[Collected data]
☆ ☆ ☆ ☆ ☆ ☆ ☆
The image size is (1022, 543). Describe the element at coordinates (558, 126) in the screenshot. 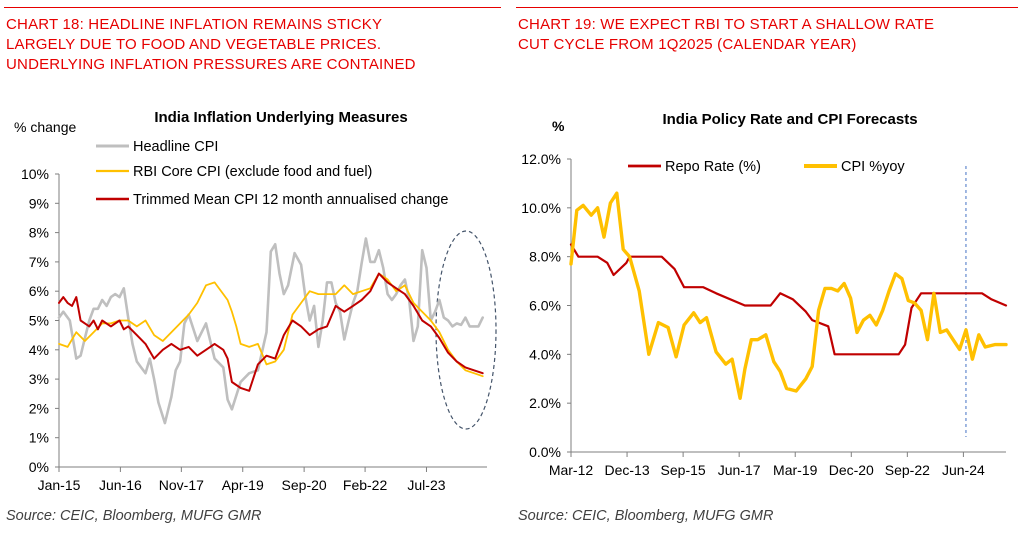

I see `right-y-axis-label: %` at that location.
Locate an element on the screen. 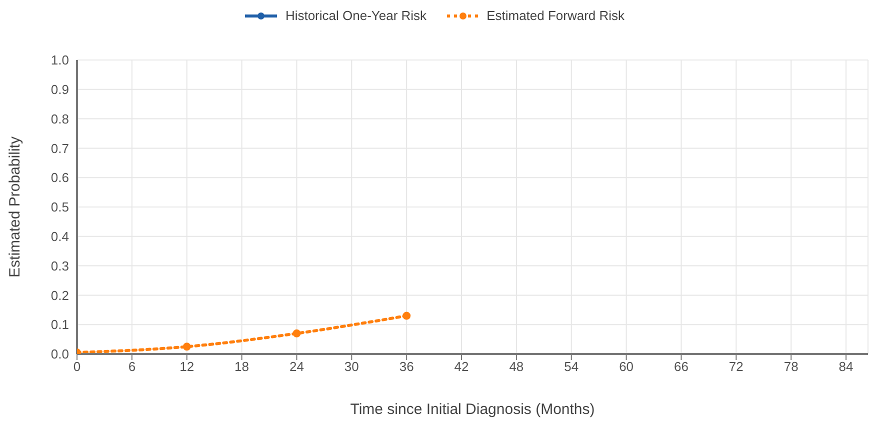 This screenshot has width=871, height=424. y-tick-label: 0.9 is located at coordinates (60, 90).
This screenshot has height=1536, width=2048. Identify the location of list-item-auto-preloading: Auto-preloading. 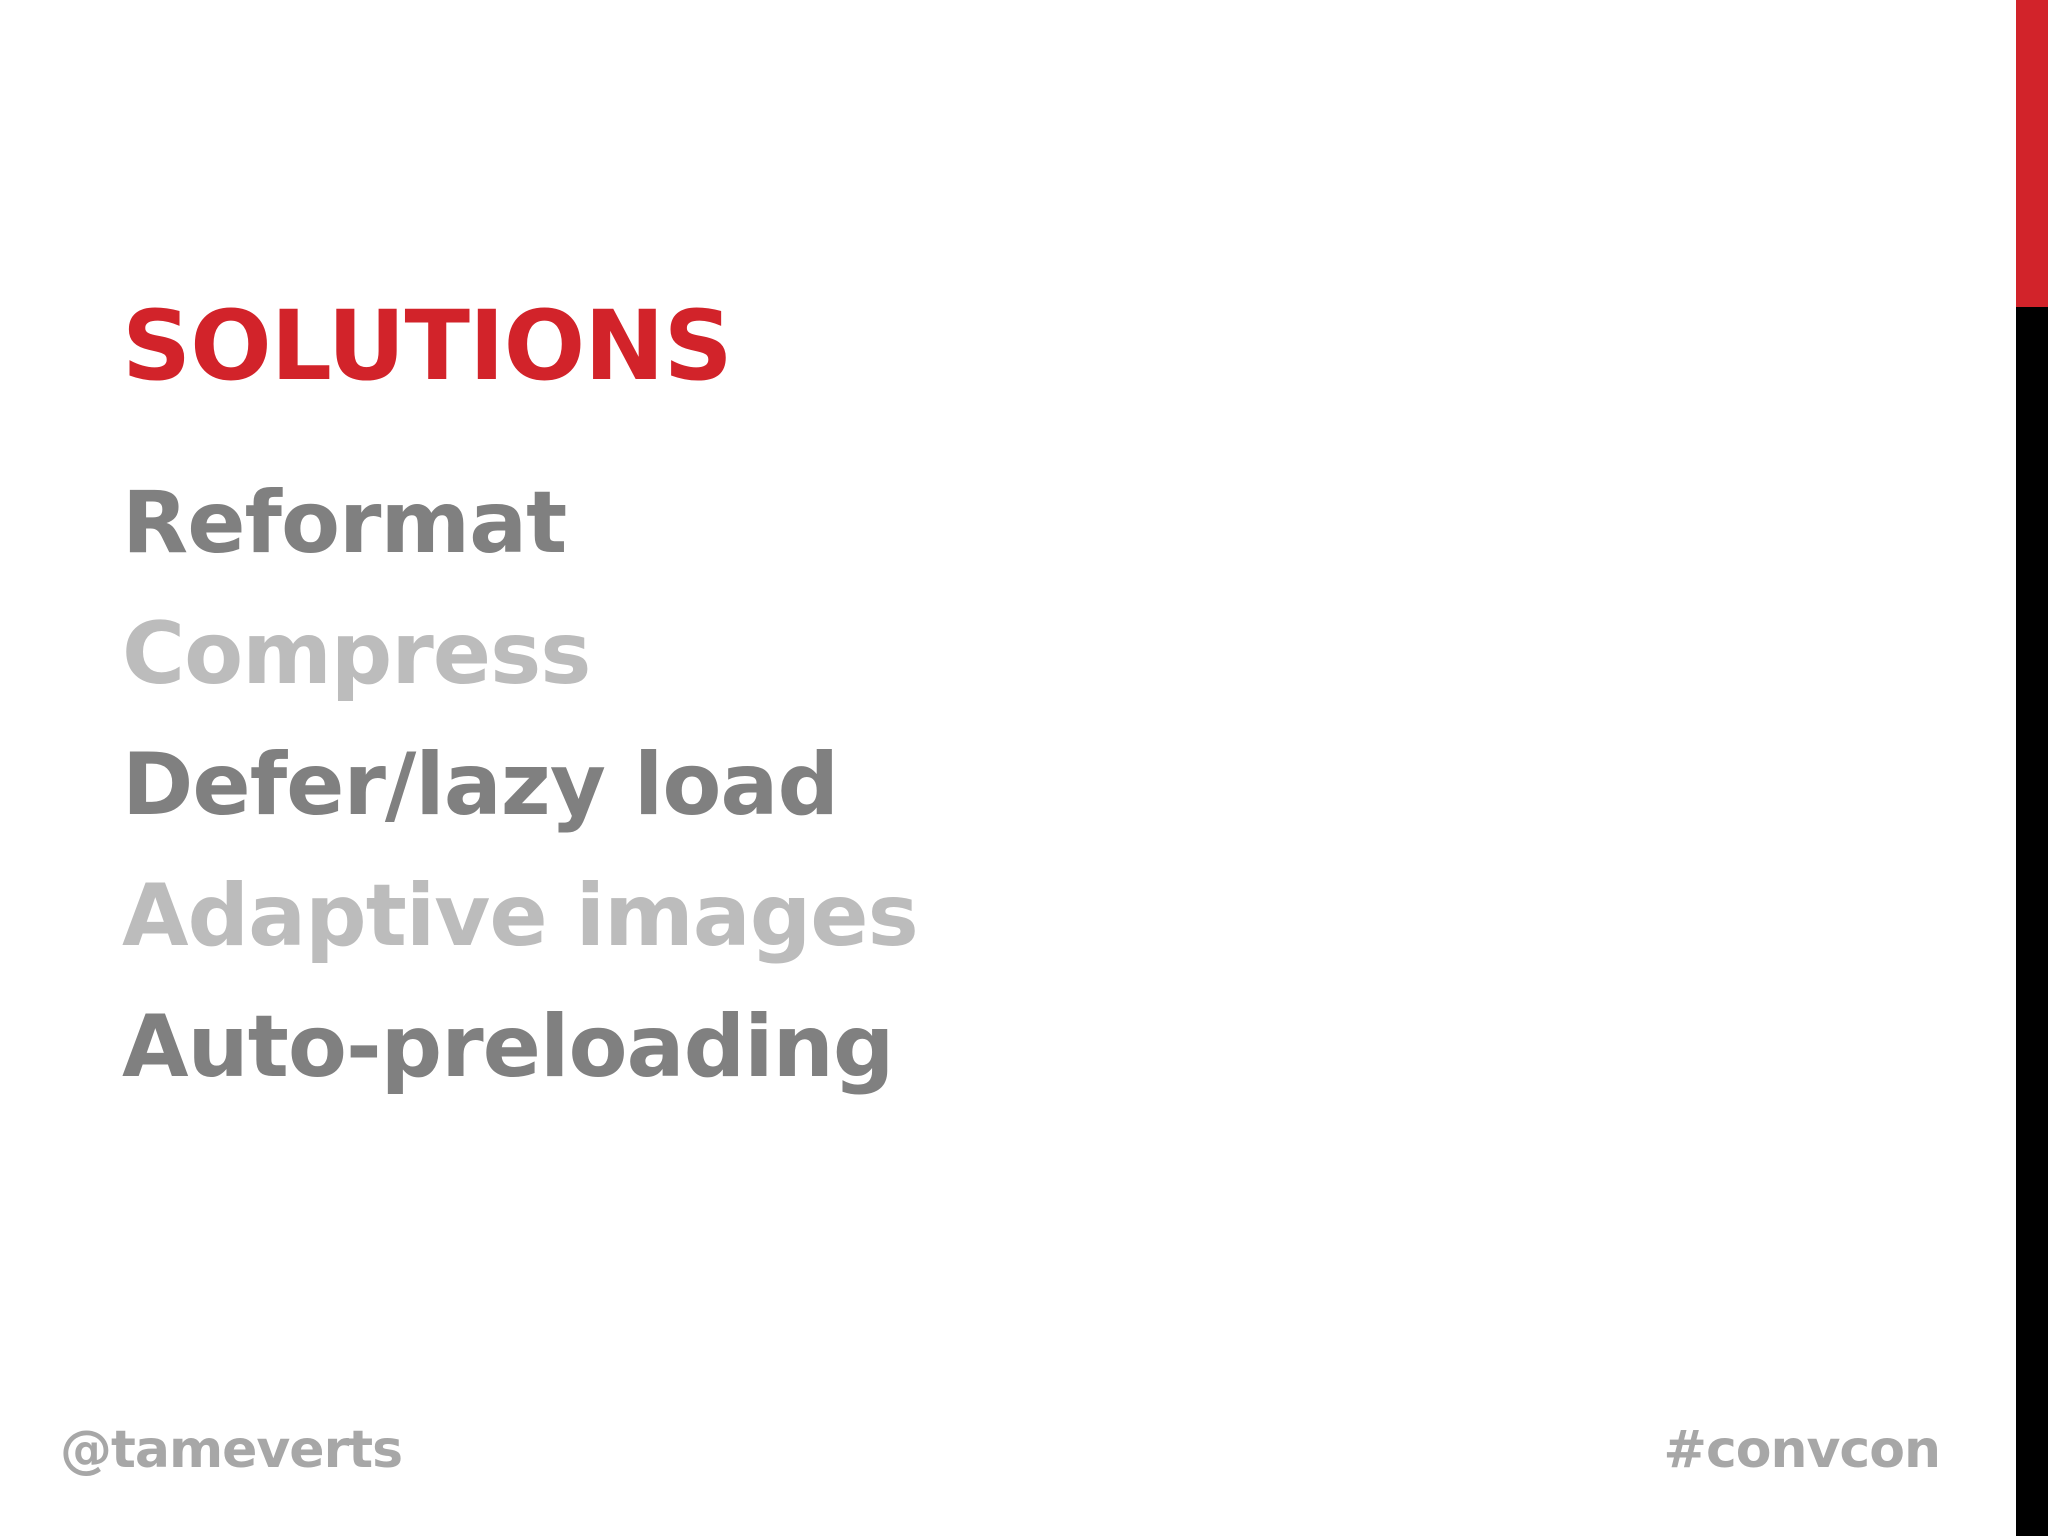
(508, 1047).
☆ ☆ ☆ ☆ ☆ ☆ ☆
Description of the task
Rewrite the lines from the start of the listing through the line containing "at that location.", replacing "coordinates" with "position" and keeping everything else the same. Leave out the pictures.

Output of the task
The image size is (1022, 543). Describe the element at position (558, 126) in the screenshot. 

I see `right-y-axis-label: %` at that location.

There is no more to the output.